Reproduce the material below, replacing "Response Headers" with "Request Headers" and leaving everything else unchanged.

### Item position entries
━━━━━━━━━━━━━━━━
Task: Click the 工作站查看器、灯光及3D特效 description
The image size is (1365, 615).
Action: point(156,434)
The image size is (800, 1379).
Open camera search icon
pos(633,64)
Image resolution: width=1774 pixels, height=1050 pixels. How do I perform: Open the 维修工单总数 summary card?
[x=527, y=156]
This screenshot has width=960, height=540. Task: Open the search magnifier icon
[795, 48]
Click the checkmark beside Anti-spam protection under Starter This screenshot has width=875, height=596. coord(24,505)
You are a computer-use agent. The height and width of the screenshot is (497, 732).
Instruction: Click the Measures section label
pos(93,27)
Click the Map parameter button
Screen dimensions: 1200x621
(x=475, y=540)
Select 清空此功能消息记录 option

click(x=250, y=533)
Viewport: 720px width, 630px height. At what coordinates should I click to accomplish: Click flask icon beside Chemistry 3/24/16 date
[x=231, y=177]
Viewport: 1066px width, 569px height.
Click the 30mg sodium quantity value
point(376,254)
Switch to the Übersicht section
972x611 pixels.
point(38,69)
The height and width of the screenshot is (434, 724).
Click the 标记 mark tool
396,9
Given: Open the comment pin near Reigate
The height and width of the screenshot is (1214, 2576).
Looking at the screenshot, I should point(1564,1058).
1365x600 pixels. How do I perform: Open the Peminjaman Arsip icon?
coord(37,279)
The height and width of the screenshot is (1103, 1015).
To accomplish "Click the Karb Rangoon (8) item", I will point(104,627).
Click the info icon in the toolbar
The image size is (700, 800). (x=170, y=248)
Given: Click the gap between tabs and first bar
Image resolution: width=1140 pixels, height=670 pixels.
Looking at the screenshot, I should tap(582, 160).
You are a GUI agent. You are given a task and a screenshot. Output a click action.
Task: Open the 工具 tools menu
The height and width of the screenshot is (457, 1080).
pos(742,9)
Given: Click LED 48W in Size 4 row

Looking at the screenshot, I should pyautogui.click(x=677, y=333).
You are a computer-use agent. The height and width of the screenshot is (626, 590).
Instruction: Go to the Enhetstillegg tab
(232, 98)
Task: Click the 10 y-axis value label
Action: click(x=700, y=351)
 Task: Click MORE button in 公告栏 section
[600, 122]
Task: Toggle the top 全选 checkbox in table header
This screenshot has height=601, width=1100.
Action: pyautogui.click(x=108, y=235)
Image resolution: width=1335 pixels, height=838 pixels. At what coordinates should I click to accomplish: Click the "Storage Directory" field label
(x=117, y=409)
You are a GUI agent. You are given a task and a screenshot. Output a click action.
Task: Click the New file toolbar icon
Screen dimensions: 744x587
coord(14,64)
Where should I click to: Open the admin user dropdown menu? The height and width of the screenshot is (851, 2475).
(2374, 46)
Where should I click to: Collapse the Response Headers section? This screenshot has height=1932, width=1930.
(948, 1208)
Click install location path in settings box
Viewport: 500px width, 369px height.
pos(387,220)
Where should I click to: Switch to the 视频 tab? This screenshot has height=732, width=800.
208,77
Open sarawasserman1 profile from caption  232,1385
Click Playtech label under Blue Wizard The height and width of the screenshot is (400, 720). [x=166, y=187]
━━━━━━━━━━━━━━━━
### SOLUTION
Task: Click the 工作站查看器、灯光及3D特效 description
The image size is (1365, 615).
Action: point(156,434)
The image size is (800, 1379).
Open camera search icon
pos(633,64)
Image resolution: width=1774 pixels, height=1050 pixels. How do I perform: Open the 维修工单总数 summary card?
[x=527, y=156]
This screenshot has width=960, height=540. Task: Open the search magnifier icon
[795, 48]
Click the checkmark beside Anti-spam protection under Starter This screenshot has width=875, height=596. coord(24,505)
You are a computer-use agent. The height and width of the screenshot is (497, 732).
Instruction: Click the Measures section label
pos(93,27)
Click the Map parameter button
Screen dimensions: 1200x621
(x=475, y=540)
Select 清空此功能消息记录 option

click(x=250, y=533)
Viewport: 720px width, 630px height. At what coordinates should I click to accomplish: Click flask icon beside Chemistry 3/24/16 date
[x=231, y=177]
Viewport: 1066px width, 569px height.
Click the 30mg sodium quantity value
point(376,254)
Switch to the Übersicht section
972x611 pixels.
point(38,69)
The height and width of the screenshot is (434, 724).
Click the 标记 mark tool
396,9
Given: Open the comment pin near Reigate
The height and width of the screenshot is (1214, 2576).
Looking at the screenshot, I should point(1564,1058).
1365x600 pixels. How do I perform: Open the Peminjaman Arsip icon?
coord(37,279)
The height and width of the screenshot is (1103, 1015).
To accomplish "Click the Karb Rangoon (8) item", I will point(104,627).
Click the info icon in the toolbar
The image size is (700, 800). (x=170, y=248)
Given: Click the gap between tabs and first bar
Image resolution: width=1140 pixels, height=670 pixels.
Looking at the screenshot, I should tap(582, 160).
You are a GUI agent. You are given a task and a screenshot. Output a click action.
Task: Open the 工具 tools menu
The height and width of the screenshot is (457, 1080).
pos(742,9)
Given: Click LED 48W in Size 4 row

Looking at the screenshot, I should pyautogui.click(x=677, y=333).
You are a computer-use agent. The height and width of the screenshot is (626, 590).
Instruction: Go to the Enhetstillegg tab
(232, 98)
Task: Click the 10 y-axis value label
Action: click(x=700, y=351)
 Task: Click MORE button in 公告栏 section
[600, 122]
Task: Toggle the top 全选 checkbox in table header
This screenshot has height=601, width=1100.
Action: pyautogui.click(x=108, y=235)
Image resolution: width=1335 pixels, height=838 pixels. At what coordinates should I click to accomplish: Click the "Storage Directory" field label
(x=117, y=409)
You are a GUI agent. You are given a task and a screenshot. Output a click action.
Task: Click the New file toolbar icon
Screen dimensions: 744x587
coord(14,64)
Where should I click to: Open the admin user dropdown menu? The height and width of the screenshot is (851, 2475).
(2374, 46)
Where should I click to: Collapse the Request Headers section? This screenshot has height=1932, width=1930.
(948, 1208)
Click install location path in settings box
Viewport: 500px width, 369px height.
pos(387,220)
Where should I click to: Switch to the 视频 tab? This screenshot has height=732, width=800.
208,77
Open sarawasserman1 profile from caption  232,1385
Click Playtech label under Blue Wizard The height and width of the screenshot is (400, 720). [x=166, y=187]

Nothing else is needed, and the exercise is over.